Because evidence from randomized trials is limited,36 strategies to prevent heat-related illness are guided largely by clinical experience and observational data. These data support the benefits of screening for risk and of the use of behavioral interventions, particularly those targeted to susceptible persons and their caregivers, athletes, and outdoor workers. Table 3 outlines strategies for risk reduction.

Expert guidelines recommend that before the warm season, clinicians should identify heat-vulnerable patients (Figure 1) and alert them and their caregivers to their potential risks, noting that a single day of extreme heat poses a threat; counsel them about the identification of high-risk heat conditions (Fig.
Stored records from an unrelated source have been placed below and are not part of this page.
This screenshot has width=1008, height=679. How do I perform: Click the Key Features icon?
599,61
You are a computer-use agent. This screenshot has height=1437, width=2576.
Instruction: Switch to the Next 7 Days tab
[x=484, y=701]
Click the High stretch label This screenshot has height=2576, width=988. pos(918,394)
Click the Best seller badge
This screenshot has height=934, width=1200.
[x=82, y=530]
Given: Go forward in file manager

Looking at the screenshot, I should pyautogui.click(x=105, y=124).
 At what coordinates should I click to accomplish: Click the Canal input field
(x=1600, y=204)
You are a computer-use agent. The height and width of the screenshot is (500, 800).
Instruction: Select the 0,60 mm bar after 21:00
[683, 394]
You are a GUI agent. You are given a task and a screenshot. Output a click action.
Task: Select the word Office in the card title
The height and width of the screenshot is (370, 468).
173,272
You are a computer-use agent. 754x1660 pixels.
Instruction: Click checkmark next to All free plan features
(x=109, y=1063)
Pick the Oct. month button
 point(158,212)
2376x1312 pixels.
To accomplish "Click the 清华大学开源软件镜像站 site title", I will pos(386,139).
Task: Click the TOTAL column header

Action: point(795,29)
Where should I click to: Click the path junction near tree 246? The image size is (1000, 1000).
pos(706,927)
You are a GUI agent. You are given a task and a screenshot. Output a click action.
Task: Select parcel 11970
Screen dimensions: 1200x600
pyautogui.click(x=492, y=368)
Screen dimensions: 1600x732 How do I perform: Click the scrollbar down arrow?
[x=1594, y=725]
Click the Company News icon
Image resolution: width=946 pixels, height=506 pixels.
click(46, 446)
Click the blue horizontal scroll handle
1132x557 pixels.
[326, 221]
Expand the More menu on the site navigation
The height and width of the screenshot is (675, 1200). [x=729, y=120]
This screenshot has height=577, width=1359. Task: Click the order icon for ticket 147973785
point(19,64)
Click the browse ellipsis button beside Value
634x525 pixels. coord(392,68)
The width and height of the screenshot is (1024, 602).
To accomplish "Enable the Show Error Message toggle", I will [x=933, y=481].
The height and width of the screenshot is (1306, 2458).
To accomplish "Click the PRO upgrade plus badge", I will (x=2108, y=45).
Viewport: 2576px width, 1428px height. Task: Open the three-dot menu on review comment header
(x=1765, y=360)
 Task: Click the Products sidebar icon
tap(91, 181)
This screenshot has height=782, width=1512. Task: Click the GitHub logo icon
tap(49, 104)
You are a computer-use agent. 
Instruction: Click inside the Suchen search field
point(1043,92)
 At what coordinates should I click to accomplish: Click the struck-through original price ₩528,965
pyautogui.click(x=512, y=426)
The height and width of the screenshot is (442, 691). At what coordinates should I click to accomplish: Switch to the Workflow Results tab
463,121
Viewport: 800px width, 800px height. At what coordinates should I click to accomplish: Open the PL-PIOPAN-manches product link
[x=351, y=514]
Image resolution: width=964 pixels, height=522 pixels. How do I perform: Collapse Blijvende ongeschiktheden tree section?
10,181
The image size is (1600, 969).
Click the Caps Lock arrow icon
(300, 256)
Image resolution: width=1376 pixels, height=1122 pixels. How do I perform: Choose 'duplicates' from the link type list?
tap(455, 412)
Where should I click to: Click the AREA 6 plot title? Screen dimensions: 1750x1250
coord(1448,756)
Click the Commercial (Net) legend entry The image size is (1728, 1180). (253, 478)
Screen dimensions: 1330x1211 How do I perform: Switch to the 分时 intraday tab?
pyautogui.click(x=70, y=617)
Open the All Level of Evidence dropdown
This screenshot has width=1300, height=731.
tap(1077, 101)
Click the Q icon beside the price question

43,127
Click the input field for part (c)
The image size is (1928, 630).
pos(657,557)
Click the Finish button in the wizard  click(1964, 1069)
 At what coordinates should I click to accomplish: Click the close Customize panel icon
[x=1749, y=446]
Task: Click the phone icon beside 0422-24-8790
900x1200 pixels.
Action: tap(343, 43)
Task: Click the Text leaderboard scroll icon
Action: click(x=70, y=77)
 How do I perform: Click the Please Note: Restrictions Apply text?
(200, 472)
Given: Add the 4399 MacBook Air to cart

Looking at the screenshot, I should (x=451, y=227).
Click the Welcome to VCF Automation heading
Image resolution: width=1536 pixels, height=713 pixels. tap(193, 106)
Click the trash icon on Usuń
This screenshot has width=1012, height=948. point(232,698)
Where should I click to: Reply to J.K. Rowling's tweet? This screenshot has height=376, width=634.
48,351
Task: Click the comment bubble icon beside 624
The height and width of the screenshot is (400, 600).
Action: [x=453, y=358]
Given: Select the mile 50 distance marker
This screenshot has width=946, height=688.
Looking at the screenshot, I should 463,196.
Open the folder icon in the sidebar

S1 in the Supplementary Appendix, available with the full text of this article at NEJM.org) and the signs and symptoms of heat-related illness; and provide clear instructions about how to reduce risks and when to seek medical attention.27,38 A randomized trial of a preventive-messages tool for older adults in Australia showed significant uptake of behavioral strategies and a 63% lower risk of self-reported heat stress among those who received the intervention than among those who did not.36 General guidance to reduce risk includes keeping living spaces cool with fans, air conditioning, or misting (with the caveat that fans are likely to be ineffective at temperatures >99°F [>37.2°C] and may be detrimental in dry conditions40), locating cooling centers or other accessible places with cooling, limiting physical activity, increasing water intake, wearing lightweight clothing, self-dousing and taking cool showers, and monitoring for symptoms, including frequent safety checks from caregivers.39

Athletes and persons who manage athletic practices and events should be counseled that heat acclimatization, which involves short periods (1 to 2 hours) of heat-exposed exertion each day over a period of 10 to 14 days, has been shown to increase the ability of the body to tolerate and dissipate heat.10 In higher-risk heat conditions, practices and events should be scheduled at cooler times of the day and allow for more rest breaks.43 Clinicians can refer to region-specific exercise-modification tables for additional guidance43 and should encourage organizers of sporting events to have trained personnel on site and the capacity to provide cold-water immersion if needed.43

Preventive actions are challenging for many workers who perform heavy labor in hot conditions.44 Outdoor workers often have little control over their work environment and activities, which complicates normal behavioral responses to heat.45 According to data from the Centers for Disease Control and Prevention, crop workers die from heat stroke at a rate nearly 20 times that of U.S. civilian workers overall; most fatalities occur among adults 30 to 54 years of age, with a majority of victims being foreign-born workers.46 Factors contributing to the high risk of heat-related illness in persons who work outdoors include direct exposure to heat (indoor and outdoor), extreme physical exertion, heat-trapping protective work clothing, and job insecurity.47 Despite convincing evidence of the negative health effects of increased workplace heat, there is no dedicated U.S. standard that specifically addresses occupational heat exposure, although there are efforts under way to create one,48 and certain states (e.g., California and Washington) have standards and regulations in place.